Exercise prompt:
Resume the Southern food picks write-up below, continuing after its final sentence.

In no particular order, these are our picks for the people, places, products, organizations, and companies that represent the best in Southern food. They are authentically Southern, have superior quality, and have made an impact on the preservation, celebration, and future of Southern food.
Simmered in salted and sometimes spiced water, these undeniably delicious legumes are a reliable Southern snack found at roadside stands, farmers’ markets, and gas stations. Made with green (read: raw) peanuts and served up in Styrofoam cups and paper bags, these tasty morsels are a long-standing taste of the South.
We always have a few jars of this favorite Southern accoutrement on hand. Made from a secret 70-year-old family recipe, Wickles pickles have a very distinct flavor that Southerners have come to love. Short for “wickedly delicious pickles,” Wickles are a 4 tasty blend of dill, garlic, chile peppers, and sweetness, making them oh-so-addictive.

Extracted records:
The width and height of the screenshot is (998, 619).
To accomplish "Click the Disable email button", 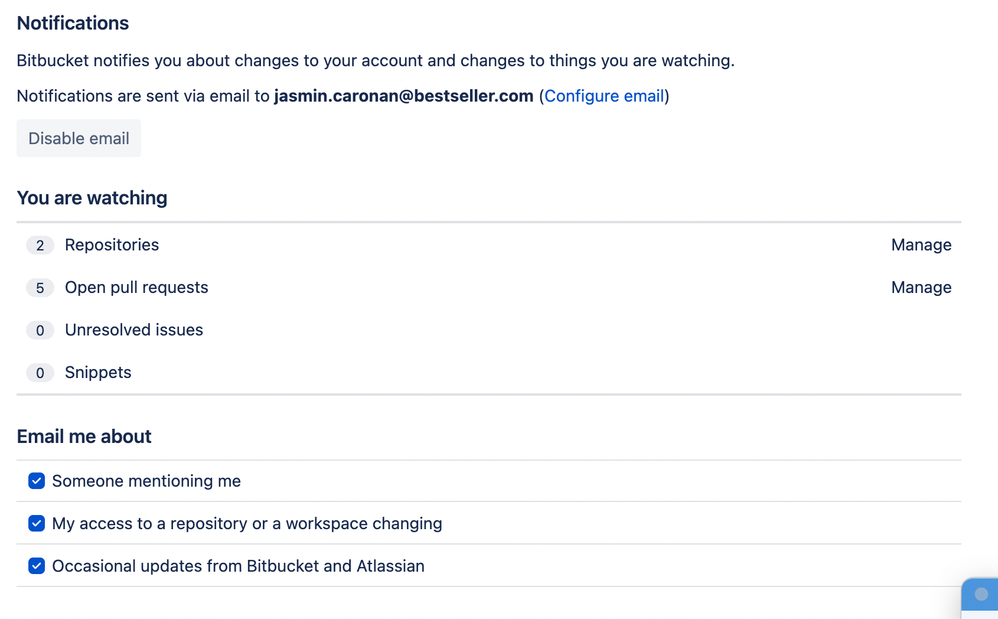I will point(79,138).
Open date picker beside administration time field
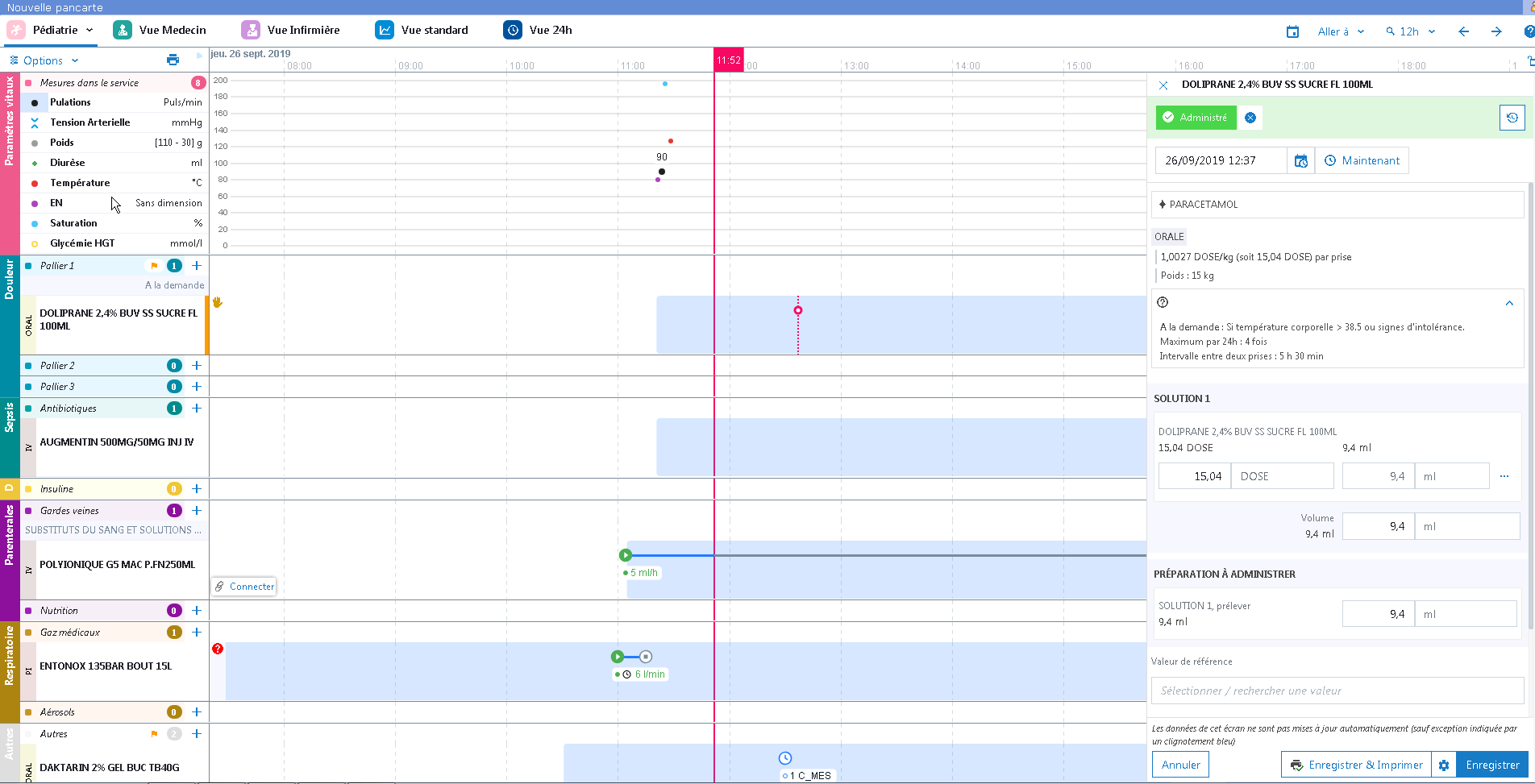Screen dimensions: 1535x784 (x=1300, y=161)
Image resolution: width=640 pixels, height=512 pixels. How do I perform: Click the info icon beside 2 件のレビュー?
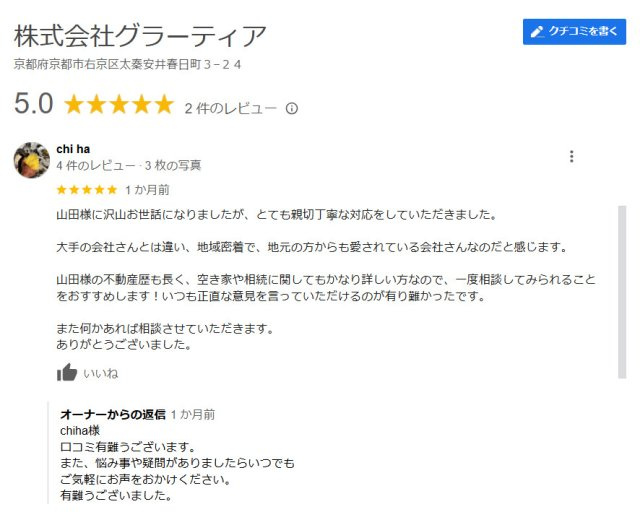292,109
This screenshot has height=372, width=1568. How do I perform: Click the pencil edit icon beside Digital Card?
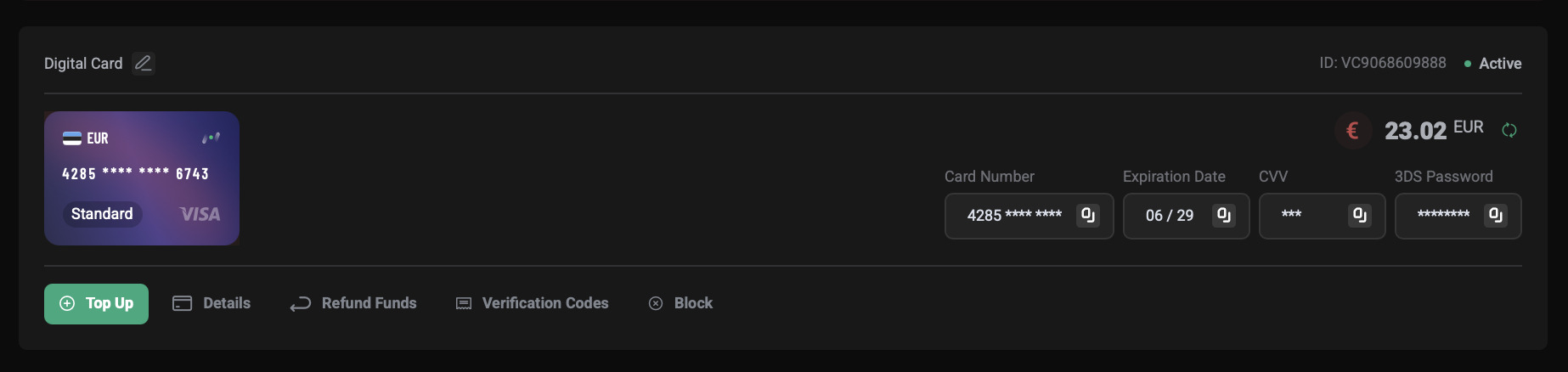pos(144,64)
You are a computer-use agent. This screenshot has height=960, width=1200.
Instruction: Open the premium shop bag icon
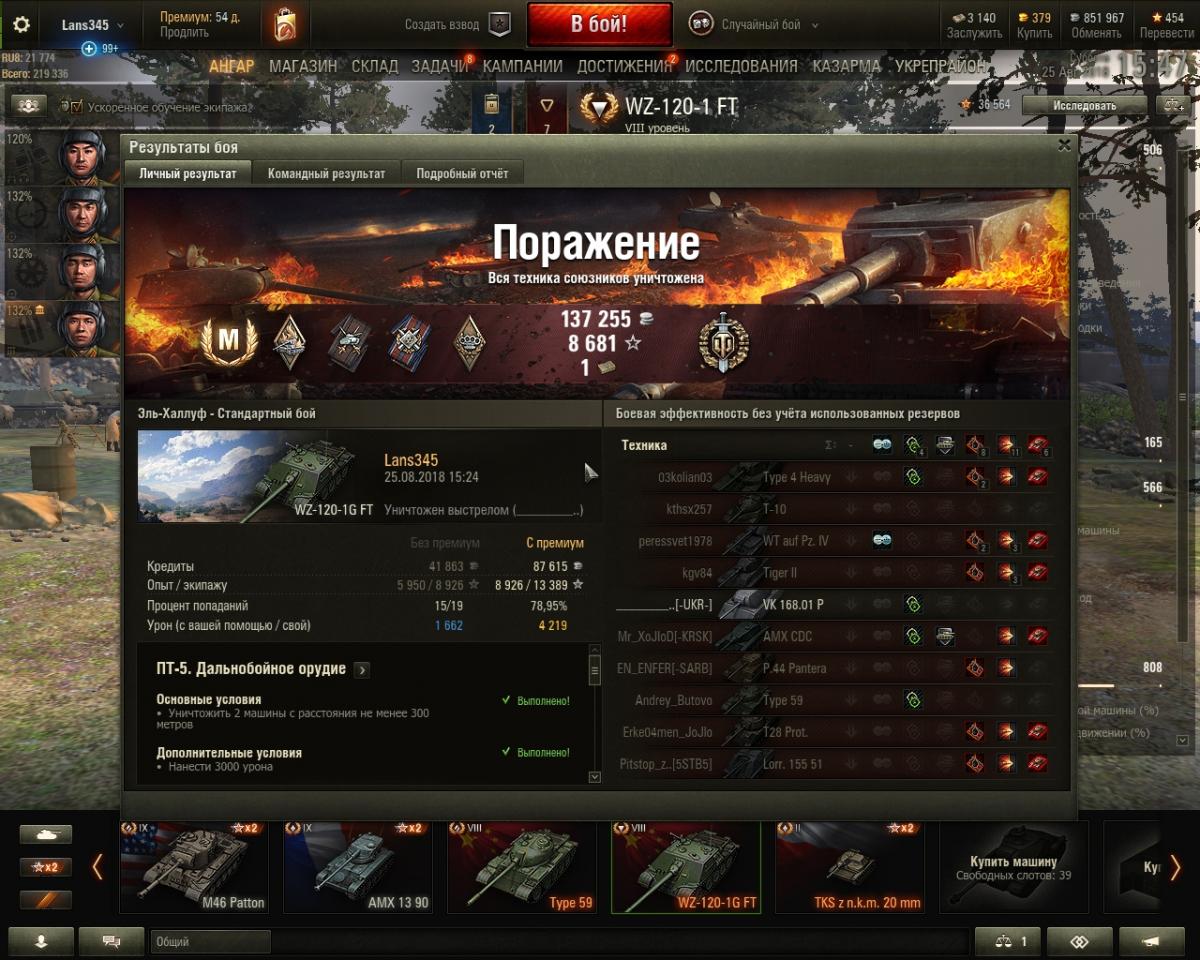pos(285,24)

Exercise answer:
Nestled at the base of the Blue Ridge Mountains in Patrick Springs, Virginia, Border Springs Farm raises lamb for some of the finest restaurants in the South. But owner and farmer Craig Rogers’ first concern is grass. When he first got into raising lamb, he realized his meat wasn’t up to the quality he desired. He delved into the subject and found the type of grass affected the flavor of the lamb—and a more nutritional blend of grass led to a more delicious product. Visit his farm and see what all the fuss is about.
Arnold’s Country Kitchen is a Nashville institution. This can’t-miss spot serves all your favorite meat-and-three items, but the fresh ingredients and the care with which they’re cooked makes everything even more delicious. With a constant line out the door filled with 30-year regulars, new fans, and everyone in between, Arnold’s must be doing something right. And don’t worry: if it’s your first visit, the friendly regulars will help you get the hang of the process. Get in line, grab a tray, and start choosin’!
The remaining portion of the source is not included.